For each statement, say yes or no to whether it agrees with the text on the supply and demand video contest, and quote the text's deciding words.
1. The contest asked students to make videos explaining supply and demand.
2. Only university students sent in entries.
3. The number of YouTube views was taken into account when the entries were judged.

Study text:
┄┄┄┄┄┄┄┄┄┄┄┄┄┄┄┄┄┄┄┄

The video entries were judged according to their economic content, creativity and presentation, with the number of YouTube views and poll votes received on Facebook also considered.  Contest judges included Emergent Order director and music video producer, John Papola, Professor Edward Stringham (Fayetteville State University), Professor Michael Munger (Duke University) and Professor John Tomasi (Brown University). 

Lloyd V. Hackley Endowed Chair Edward Stringham stated, “As coordinator of the contest judging, it was a nice surprise to see that two of our three judges voted for a video created by my own students at Fayetteville State University. There were so many first-rate entries that I’m uncertain for whom I would have voted. The winning entry from the Fayetteville State University students was incredibly amusing, and I am happy to see them win." As the professor of the group with the winning entry, Dr. Stringham was entitled to win $500.  He has decided instead to give the prize money to the fourth and fifth runners- up, who had excellent entries as well.
Congratulations to our finalists and thank you to all of our contest participants for their video entries!
The contest tasked students with creating informative and entertaining videos explaining the concept of supply and demand. Entries were received from high school, undergraduate and graduate students across the U.S.
For more information about the Hackley Chair, please visit the L.V. Hackley Chair website or contact Dr. Stringham at or Ms. Malika Mercer at


  1. Congrats to the top two videos! Combined they almost have as many likes, votes and views as the third place video. I commend the judges for being flexible enough to choose the best video regardless of the contest guidelines. Also, top-notch job to the first place video for the excellent PowerPoint at the end that was worth breaking the rule that penalizes videos for going over three minutes. And to the runners up: shame on you for producing high quality videos for a university that so blatantly prefers inferiority.

  2. Greetings FriedAHayek, This is Prof. Stringham of the Hackley Endowment at Fayetteville State University. Many of the videos clearly had very high quality (with some at off the charts quality in certain areas) and I am glad that I left the judging to the three external judges from Brown, Duke, and EmergentOrder (I simply compiled their votes). Personally I really liked "Girl Look at that Market" from Pine Crest and "Supply and Demand Contest Video" contest from Wichita State. I had predicted that "Girl Look at that Market" was going to win. It was snappy, funny, and extremely well done. I watched it many times! But in the evaluation of the judges from Brown, Duke, and Emergent Order they said:

    "I thought 'Whatever You Like' was the best by a wide margin. Artistically it is well crafted and easy to watch."

┄┄┄┄┄┄┄┄┄┄┄┄┄┄┄┄┄┄┄┄

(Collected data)
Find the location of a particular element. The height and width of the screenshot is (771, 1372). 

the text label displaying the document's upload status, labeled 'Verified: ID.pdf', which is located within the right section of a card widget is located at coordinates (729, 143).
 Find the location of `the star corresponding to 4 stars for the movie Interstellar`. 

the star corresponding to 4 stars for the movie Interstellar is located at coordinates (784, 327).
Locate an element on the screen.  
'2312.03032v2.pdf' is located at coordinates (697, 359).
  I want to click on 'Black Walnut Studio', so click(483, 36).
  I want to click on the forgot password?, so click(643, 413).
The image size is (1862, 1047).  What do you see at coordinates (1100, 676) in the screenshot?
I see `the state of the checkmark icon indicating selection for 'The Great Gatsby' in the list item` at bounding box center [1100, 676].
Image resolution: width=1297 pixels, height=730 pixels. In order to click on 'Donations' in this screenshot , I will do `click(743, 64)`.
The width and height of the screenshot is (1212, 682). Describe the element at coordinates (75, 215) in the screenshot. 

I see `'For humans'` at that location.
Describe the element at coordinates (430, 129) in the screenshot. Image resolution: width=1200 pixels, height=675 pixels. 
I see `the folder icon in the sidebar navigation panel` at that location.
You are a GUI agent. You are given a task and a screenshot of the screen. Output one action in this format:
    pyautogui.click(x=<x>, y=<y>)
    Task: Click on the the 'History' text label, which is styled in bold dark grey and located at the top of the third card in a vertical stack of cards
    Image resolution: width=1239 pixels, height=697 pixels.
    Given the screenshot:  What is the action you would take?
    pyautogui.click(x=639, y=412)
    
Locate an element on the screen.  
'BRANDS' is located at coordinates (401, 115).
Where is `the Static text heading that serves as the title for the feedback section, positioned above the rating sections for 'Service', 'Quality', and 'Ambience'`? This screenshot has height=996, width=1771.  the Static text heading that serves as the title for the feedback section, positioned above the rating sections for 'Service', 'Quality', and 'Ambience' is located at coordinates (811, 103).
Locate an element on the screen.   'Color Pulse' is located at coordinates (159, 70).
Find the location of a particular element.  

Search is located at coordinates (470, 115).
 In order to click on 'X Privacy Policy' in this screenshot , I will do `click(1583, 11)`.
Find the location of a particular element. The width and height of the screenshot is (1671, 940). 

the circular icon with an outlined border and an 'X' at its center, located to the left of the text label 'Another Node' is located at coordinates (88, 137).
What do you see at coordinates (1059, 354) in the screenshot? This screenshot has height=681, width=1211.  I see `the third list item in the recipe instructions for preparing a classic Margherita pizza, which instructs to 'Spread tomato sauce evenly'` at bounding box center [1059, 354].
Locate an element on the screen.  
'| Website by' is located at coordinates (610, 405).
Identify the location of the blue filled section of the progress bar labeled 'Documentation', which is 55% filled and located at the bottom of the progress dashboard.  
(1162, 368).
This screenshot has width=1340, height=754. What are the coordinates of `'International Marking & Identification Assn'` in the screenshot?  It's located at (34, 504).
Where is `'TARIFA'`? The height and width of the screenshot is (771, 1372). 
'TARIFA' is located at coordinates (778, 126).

┄┄┄┄┄┄┄┄┄┄┄┄┄┄┄┄┄┄┄┄

Solution to the exercise:
1. Yes: "The contest tasked students with creating informative and entertaining videos explaining the concept of supply and demand."
2. No: "Entries were received from high school, undergraduate and graduate students across the U.S."
3. Yes: "with the number of YouTube views and poll votes received on Facebook also considered."